Interestingly, we found that we erroneously identified the clinically relevant aeroallergen in 10/50 (20%) of the children with rhinitis. If the immunotherapy schedule had been prescribed, an absence of any beneficial effect would have been expected in this 20%. This reflects the difficulty in identifying the relevance of aeroallergens in asthma or rhinitis by anamnesis. The use of objective measurements to obtain aeroallergen relevance should be a more extended practice. In the case of rhinitis, nasal challenge with aeroallergens measured by acoustic rhinometry seems an optimal technique.24 On the contrary, the systematic use of aeroallergen bronchial challenge in clinical practice is controversial. For this reason our findings could be clinically relevant. The nasal response in asthmatic children without rhinitis observed in our study suggests that there could be a correlation between nasal and bronchial challenge. Supporting this hypothesis, Lopuhaä et al. reported in mite sensitised a similar bronchoconstriction after bronchial challenge with house dust mite extracts in both asthmatic and in rhinitic without asthma patients.25 The use of nasal challenge instead of bronchial challenge could be useful in certain asthmatic patients. Still, further studies to confirm or discard the correlation of nasal and bronchial challenge and its clinical relevance in asthmatic patients should be conducted.
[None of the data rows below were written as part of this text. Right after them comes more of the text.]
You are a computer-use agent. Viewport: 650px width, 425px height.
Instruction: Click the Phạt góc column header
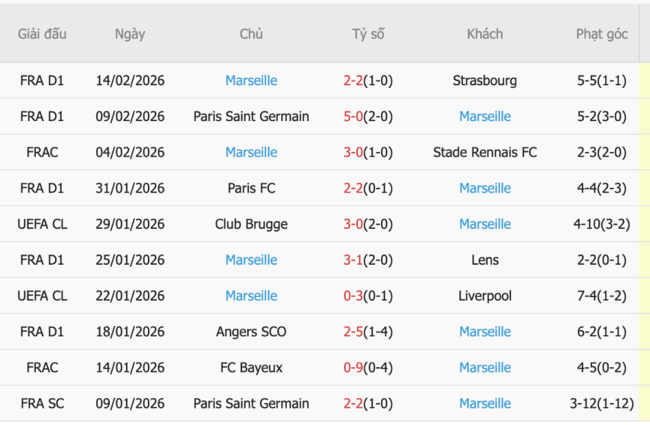602,34
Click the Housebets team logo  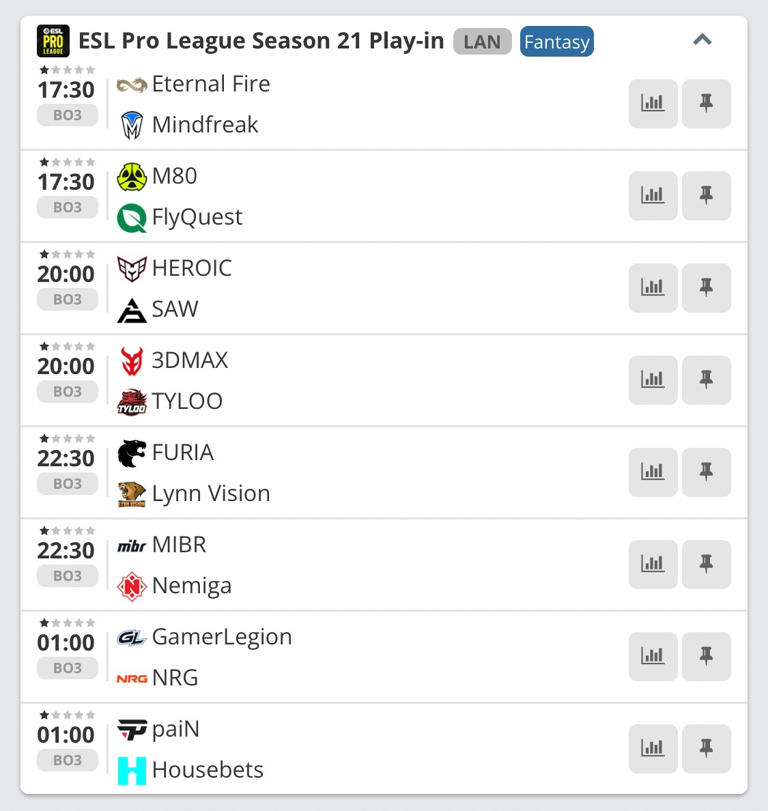click(x=132, y=770)
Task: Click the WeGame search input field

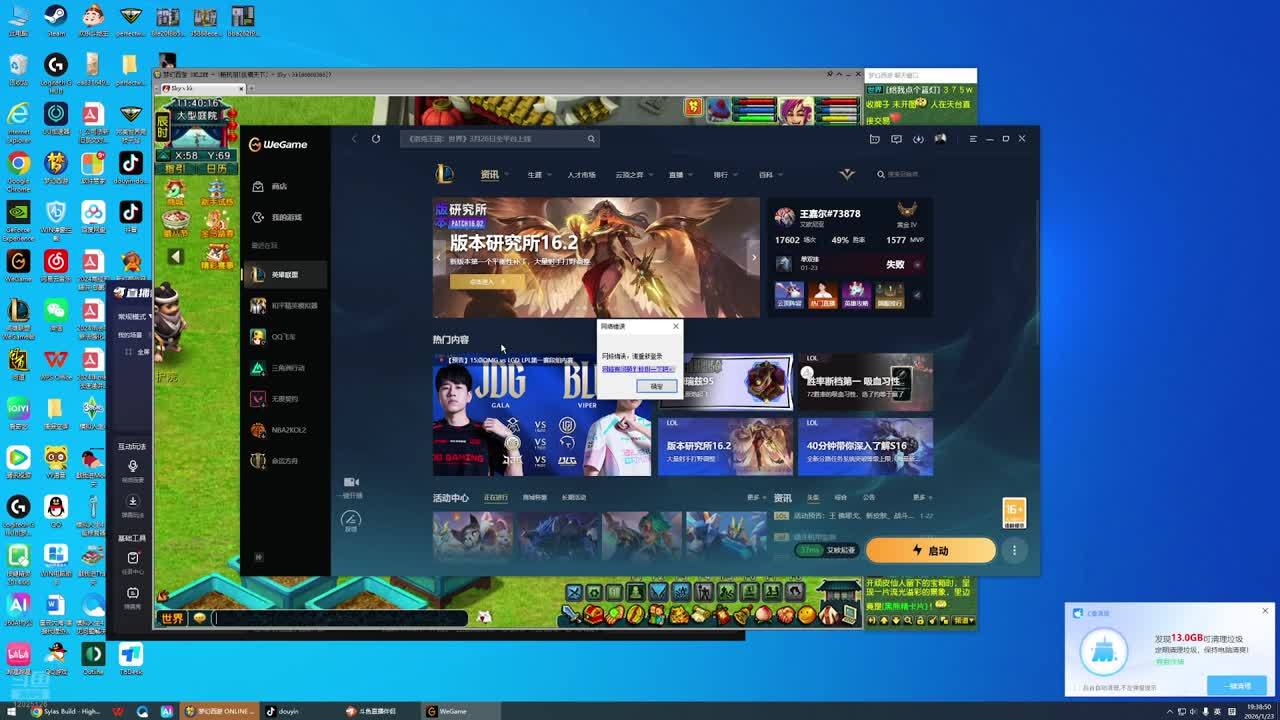Action: (495, 139)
Acoustic rhinometry is an objective technique to measure nasal response after aeroallergen challenge. However, it has still to be well standardised and the most useful parameters are not well established. In two previous studies we observed that the most accurate measurement in nasal challenge was obtained by measuring nasal volume through the second nasal notch. In those studies, measurement of the nasal volume through the second nasal notch was the best correlated to the symptoms after aeroallergen challenge. The best cutpoint was a 28% volume fall respect to basal.11,12 In order to simplify we decided to establish a 30% fall in nasal volume as positive. This practically corresponded to two standard deviations (29.6%) of the nasal volume fall measured through the second notch at 10BU/ml allergen challenge in the non-atopic control group (data not shown). In our experience, the maximum decrease in CSV2 is observed 15min after nasal challenge and for this reason this point was introduced in the study protocol. Interestingly, this corresponds to the maximum diameter of prick test wheals.

Our study has several limitations. First of all, the selected cohort comprised mainly polisensitised patients. This fact was probably responsible for the failure to identify the clinically relevant aeroallergen and the subsequent negative response to the nasal challenge in 20% of the patients with rhinitis. Secondly, pulmonary function was not measured in the days following the challenge to discard a late phase response. Nevertheless, the fact that there were no direct symptoms after 24 hours of the challenge suggests that aeroallergen nasal challenge is a reasonably safe and well-tolerated technique in asthmatic patients.